1. Produced in Kiryu City, Gunma Prefecture.

2. Characteristics: High quality fabrics woven with softened and dyed silk threads, regarded as elegant cloth having harmony in refinement and the latest fashion. Comfortable to skin and not sticky when worn, but absorbent and shrinkable. The word "Omeshi" is an honorific term meaning "wear", and it came from the 11th Tokugawa Shogunate, Ienari, who loved to wear "Chirimen"(crepe) produced here.

3. Uses: Clothing.

4. History: The history of fabrics in Kiryu is old: the technique is said to have been imported with the old Korean immigrants. A record shows that the fabric was delivered to the Imperial Court as tax in the early Nara Period(710-794). Kiryu was well known as quoted in the phrase "Nishijin in the West and Kiryu in the East." When Nishijin in Kyoto was enjoying a most flourishing production of fabrics, it was destroyed by a calamitous fire in 1720 and many weavers there moved to other districts.
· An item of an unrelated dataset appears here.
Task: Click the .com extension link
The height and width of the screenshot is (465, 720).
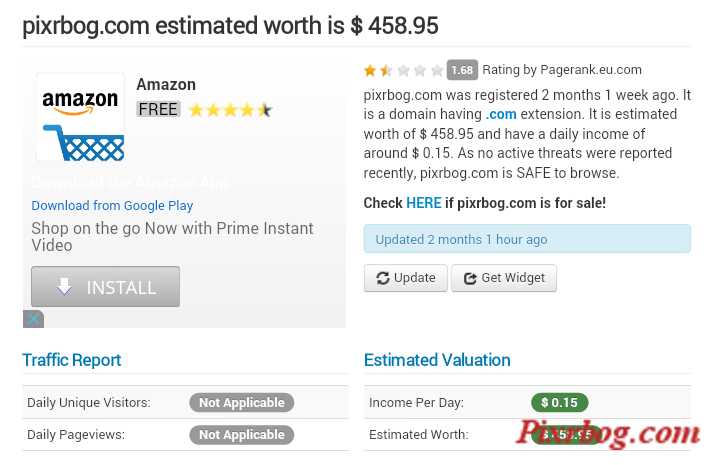Action: tap(501, 114)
Two of them, came to Kiryu, bringing the raised looms and technique of design weaving, and produced "Shima Chirimen"(stripe crepe) which is the origin of "Omeshi Chirimen." The weaving industry was modernized in the Meiji Era with the introduction of machines and chemical dyes which brought about the production of embroidered crepe and loosely woven crepe. The production reached its height in the Meiji and Taisho Periods. Kiryu today is a center of fabric production, including not only for traditional kimonos but also fabrics for western clothes.